The centrosome and the mechanism of microtubule nucleation

Microtubules are hollow polymers of α β‐tubulin that exhibit GTP‐dependent assembly dynamics and comprise a critical part of the eukaryotic cytoskeleton. Initiation of new microtubules in vivo requires γ‐tubulin, organized as an oligomer within the γ‐Tubulin Ring Complex (γ‐TuRC) of higher eukaryotes. Structural insight into γ‐tubulin, its oligomerization, and how it promotes microtubule assembly remains lacking. We have determined the 2.7Å crystal structure of human γ‐tubulin bound to GTPγ S. Unexpectedly, γ‐tubulin:GTPγ S adopts a curved conformation very similar to that seen in GDP‐bound microtubule depolymerization products. This suggests that, unlike signaling GTPases, tubulins may not undergo nucleotide‐dependent conformational switching. We support this with recent SAXS data and conformationally‐sensitive binding experiments. Together, these results have important implications for α β‐tubulin assembly; in particular, they suggest that there are unanticipated barriers to de novo microtubule assembly.
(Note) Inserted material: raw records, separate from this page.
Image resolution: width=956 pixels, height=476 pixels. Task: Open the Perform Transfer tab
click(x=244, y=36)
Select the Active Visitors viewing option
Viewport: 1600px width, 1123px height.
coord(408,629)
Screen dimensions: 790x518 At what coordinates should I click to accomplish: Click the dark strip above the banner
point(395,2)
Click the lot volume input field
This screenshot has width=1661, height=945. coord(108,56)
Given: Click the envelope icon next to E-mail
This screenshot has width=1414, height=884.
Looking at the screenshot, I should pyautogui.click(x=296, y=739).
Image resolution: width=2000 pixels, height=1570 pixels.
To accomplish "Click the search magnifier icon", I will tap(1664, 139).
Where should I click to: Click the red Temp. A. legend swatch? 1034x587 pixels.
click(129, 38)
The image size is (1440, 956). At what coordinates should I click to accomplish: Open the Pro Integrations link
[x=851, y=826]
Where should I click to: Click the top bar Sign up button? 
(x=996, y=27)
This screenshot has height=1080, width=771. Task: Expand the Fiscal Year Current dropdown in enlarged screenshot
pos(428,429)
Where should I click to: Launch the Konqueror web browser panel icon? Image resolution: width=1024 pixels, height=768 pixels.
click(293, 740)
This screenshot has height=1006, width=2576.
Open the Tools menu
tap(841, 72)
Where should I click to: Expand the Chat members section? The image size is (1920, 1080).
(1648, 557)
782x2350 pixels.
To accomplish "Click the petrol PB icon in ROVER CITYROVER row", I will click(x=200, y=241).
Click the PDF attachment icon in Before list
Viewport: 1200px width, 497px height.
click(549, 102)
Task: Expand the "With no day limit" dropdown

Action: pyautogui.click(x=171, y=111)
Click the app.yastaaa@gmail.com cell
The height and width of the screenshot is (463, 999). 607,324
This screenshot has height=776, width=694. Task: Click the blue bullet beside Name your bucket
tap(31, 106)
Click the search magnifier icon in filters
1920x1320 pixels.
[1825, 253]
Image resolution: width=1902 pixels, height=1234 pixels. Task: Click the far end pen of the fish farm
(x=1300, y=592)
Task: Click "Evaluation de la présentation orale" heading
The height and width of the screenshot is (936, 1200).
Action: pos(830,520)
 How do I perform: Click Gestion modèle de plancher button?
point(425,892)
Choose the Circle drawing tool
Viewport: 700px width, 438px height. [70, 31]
We propose a model for microtubule assembly in which guanine nucleotides do not regulate curved‐to‐straight transitions, but instead serve to modulate the strength of longitudinal interactions within the microtubule lattice. To gain structural and functional sights into the mechanism of nucleation, we are using cryo electron microscopic tomography to directly visualize them at the minus ends of microtubules within intact frozen hydrated centrosomes at about 5nm resolution. In an effort to better define the nucleation site, we have developed software designed to find, align and average the minus end density, with a goal of reaching 2.5nm resolution. Our current reconstructions clearly show the γ‐TuRC cap and also reveal the fibrous nature of the pericentriolar material (PCM). Using isolated γ TuRCs and similar reconstruction approaches, we are working towards a 2.5nm reconstruction revealing the lock washer shape of the γ TuRC, likely made up from the lateral association of γ –tubulin small complexes (γ TuSC) and the existence of an additional cap structure that may act to stabilize the ring of γ TuSCs.